**Given records**
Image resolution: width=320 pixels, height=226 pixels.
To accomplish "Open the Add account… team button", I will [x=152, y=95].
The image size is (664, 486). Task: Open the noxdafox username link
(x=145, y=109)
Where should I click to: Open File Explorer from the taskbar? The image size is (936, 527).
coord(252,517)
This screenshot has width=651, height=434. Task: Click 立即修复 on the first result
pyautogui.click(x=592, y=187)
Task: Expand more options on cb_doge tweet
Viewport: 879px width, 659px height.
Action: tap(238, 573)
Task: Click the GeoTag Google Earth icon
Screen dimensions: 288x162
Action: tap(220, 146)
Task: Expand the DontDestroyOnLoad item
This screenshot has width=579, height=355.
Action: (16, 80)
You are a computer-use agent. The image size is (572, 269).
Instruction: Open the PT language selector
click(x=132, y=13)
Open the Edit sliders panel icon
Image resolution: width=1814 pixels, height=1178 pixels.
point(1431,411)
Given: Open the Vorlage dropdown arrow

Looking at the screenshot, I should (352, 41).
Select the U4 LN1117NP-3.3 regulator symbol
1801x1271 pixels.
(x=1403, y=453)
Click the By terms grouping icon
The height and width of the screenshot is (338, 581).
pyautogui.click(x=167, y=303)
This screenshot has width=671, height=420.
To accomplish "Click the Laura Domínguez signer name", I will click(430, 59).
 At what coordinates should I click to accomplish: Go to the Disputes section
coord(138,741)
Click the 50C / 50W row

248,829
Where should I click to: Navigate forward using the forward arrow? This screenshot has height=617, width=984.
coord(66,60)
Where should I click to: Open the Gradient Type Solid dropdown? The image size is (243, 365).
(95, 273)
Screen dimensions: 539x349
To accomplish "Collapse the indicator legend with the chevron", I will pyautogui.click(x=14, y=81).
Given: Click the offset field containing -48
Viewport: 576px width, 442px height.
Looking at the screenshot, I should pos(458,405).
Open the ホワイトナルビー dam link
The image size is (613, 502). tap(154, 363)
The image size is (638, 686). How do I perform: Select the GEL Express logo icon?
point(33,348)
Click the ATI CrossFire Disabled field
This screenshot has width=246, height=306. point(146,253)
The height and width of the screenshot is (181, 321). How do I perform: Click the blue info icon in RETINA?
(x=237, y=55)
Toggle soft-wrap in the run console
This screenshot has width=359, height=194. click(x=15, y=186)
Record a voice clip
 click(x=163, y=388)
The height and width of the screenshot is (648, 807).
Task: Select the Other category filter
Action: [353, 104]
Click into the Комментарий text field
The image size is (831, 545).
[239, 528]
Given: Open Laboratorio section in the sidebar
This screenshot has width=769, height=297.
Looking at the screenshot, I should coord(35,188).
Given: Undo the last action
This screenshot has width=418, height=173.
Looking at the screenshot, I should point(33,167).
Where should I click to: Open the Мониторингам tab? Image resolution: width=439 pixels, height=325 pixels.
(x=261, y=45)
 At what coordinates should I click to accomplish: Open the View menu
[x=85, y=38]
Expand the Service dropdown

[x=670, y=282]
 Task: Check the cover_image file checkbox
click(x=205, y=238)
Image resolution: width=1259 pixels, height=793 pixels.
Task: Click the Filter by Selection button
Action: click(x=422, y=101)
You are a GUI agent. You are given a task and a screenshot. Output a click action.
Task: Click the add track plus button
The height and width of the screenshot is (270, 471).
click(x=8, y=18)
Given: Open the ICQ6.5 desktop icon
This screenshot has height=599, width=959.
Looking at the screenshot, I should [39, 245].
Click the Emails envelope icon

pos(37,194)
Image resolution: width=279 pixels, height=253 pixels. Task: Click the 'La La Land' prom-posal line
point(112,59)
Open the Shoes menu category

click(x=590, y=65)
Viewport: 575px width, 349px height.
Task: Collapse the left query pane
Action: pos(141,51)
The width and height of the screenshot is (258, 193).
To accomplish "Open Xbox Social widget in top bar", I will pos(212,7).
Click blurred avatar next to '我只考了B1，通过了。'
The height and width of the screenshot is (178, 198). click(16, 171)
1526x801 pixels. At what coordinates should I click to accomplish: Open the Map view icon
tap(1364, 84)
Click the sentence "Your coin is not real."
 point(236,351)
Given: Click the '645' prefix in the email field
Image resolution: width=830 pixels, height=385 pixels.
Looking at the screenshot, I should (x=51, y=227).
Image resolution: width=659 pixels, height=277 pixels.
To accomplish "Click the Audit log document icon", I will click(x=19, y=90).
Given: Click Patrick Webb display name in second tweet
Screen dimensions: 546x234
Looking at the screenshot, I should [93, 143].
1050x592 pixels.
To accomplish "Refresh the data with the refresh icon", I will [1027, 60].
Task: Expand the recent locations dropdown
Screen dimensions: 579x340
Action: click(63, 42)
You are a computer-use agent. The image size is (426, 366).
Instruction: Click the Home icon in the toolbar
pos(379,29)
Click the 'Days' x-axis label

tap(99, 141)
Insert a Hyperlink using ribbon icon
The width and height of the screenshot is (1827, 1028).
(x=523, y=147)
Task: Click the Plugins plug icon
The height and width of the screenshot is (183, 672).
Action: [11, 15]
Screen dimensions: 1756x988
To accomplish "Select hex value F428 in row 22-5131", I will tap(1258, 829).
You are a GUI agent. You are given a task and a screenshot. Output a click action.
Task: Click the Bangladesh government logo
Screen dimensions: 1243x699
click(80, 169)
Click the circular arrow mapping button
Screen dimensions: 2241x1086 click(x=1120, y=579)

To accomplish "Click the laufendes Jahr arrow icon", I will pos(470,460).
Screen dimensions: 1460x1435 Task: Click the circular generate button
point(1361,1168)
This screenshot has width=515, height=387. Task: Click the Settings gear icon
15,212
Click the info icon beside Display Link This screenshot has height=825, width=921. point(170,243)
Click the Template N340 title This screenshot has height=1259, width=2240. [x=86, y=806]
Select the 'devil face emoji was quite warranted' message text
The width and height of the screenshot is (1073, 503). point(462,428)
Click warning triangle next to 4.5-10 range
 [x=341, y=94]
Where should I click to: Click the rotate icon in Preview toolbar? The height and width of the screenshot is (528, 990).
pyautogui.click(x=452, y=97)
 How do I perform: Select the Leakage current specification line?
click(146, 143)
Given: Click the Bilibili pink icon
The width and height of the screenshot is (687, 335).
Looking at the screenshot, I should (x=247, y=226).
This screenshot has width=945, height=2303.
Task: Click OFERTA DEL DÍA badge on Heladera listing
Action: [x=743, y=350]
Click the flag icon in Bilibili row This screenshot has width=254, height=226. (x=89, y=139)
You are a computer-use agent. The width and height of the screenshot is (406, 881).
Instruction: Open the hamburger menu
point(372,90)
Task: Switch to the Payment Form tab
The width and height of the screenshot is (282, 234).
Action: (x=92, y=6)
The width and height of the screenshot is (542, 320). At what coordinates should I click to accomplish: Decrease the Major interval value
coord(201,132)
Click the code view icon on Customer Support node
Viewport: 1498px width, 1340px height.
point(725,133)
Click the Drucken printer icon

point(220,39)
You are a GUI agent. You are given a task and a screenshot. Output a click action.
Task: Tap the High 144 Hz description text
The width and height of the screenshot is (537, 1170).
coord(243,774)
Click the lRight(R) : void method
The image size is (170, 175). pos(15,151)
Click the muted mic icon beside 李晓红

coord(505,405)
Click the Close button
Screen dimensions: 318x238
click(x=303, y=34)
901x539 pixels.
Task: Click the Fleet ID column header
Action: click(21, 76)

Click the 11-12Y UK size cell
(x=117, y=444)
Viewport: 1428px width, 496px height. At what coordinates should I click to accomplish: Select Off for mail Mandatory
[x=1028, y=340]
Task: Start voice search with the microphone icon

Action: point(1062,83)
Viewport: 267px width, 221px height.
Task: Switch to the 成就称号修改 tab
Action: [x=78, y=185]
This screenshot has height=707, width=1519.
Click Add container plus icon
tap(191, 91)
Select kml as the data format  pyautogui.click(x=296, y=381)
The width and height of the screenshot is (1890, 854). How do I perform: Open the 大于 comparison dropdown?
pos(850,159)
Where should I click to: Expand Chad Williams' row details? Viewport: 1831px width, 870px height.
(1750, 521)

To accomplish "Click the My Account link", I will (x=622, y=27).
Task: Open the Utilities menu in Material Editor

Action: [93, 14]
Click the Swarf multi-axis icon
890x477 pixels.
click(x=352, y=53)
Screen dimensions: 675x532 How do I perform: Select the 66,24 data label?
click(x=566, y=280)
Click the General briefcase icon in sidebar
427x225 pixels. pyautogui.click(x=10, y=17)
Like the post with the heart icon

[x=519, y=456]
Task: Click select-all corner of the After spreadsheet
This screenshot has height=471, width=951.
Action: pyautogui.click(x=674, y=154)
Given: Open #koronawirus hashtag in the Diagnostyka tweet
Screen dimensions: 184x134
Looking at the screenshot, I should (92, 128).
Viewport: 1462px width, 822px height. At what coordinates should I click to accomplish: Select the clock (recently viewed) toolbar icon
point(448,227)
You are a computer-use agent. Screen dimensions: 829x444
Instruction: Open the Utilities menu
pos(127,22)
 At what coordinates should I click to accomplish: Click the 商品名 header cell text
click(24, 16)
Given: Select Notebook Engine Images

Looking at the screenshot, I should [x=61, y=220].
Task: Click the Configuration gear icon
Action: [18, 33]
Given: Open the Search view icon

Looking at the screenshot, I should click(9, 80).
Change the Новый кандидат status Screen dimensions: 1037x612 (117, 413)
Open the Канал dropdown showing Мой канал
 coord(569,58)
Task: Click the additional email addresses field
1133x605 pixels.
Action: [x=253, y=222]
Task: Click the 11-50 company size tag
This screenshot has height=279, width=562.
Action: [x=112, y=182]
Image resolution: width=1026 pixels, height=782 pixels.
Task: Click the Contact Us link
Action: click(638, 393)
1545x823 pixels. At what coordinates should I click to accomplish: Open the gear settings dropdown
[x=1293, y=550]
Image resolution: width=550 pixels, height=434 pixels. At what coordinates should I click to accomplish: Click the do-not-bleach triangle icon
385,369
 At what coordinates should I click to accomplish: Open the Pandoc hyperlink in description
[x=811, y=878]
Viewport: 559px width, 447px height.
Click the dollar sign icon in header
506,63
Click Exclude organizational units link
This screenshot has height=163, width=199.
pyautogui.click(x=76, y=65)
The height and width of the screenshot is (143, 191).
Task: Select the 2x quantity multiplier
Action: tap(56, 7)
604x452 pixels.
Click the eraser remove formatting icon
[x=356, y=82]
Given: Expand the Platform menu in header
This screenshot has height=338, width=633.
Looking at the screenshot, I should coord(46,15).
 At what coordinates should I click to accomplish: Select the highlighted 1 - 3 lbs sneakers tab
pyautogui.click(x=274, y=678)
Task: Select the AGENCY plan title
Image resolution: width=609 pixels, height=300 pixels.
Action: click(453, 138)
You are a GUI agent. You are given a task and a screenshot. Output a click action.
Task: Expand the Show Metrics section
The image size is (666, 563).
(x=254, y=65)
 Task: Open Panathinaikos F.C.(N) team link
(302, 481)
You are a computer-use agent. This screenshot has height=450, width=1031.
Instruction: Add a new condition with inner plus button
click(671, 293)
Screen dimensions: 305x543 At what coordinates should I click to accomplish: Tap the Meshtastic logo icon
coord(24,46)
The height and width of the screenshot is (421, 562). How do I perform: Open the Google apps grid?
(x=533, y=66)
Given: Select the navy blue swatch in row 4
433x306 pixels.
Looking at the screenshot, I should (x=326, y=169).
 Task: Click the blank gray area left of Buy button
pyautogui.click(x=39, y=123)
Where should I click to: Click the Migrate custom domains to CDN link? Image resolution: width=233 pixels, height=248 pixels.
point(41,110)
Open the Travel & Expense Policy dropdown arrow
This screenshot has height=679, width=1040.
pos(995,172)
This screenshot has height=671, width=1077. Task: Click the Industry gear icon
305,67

**Written request**
Copy the rows above verbatim, starting at the line containing "Open the Канал dropdown showing Мой канал" and ending after the line containing "coord(24,46)".

**Response for this exercise**
Open the Канал dropdown showing Мой канал
 coord(569,58)
Task: Click the additional email addresses field
1133x605 pixels.
Action: [x=253, y=222]
Task: Click the 11-50 company size tag
This screenshot has height=279, width=562.
Action: [x=112, y=182]
Image resolution: width=1026 pixels, height=782 pixels.
Task: Click the Contact Us link
Action: click(638, 393)
1545x823 pixels. At what coordinates should I click to accomplish: Open the gear settings dropdown
[x=1293, y=550]
Image resolution: width=550 pixels, height=434 pixels. At what coordinates should I click to accomplish: Click the do-not-bleach triangle icon
385,369
 At what coordinates should I click to accomplish: Open the Pandoc hyperlink in description
[x=811, y=878]
Viewport: 559px width, 447px height.
Click the dollar sign icon in header
506,63
Click Exclude organizational units link
This screenshot has height=163, width=199.
pyautogui.click(x=76, y=65)
The height and width of the screenshot is (143, 191).
Task: Select the 2x quantity multiplier
Action: tap(56, 7)
604x452 pixels.
Click the eraser remove formatting icon
[x=356, y=82]
Given: Expand the Platform menu in header
This screenshot has height=338, width=633.
Looking at the screenshot, I should coord(46,15).
 At what coordinates should I click to accomplish: Select the highlighted 1 - 3 lbs sneakers tab
pyautogui.click(x=274, y=678)
Task: Select the AGENCY plan title
Image resolution: width=609 pixels, height=300 pixels.
Action: click(453, 138)
You are a GUI agent. You are given a task and a screenshot. Output a click action.
Task: Expand the Show Metrics section
The image size is (666, 563).
(x=254, y=65)
 Task: Open Panathinaikos F.C.(N) team link
(302, 481)
You are a computer-use agent. This screenshot has height=450, width=1031.
Instruction: Add a new condition with inner plus button
click(671, 293)
Screen dimensions: 305x543 At what coordinates should I click to accomplish: Tap the Meshtastic logo icon
coord(24,46)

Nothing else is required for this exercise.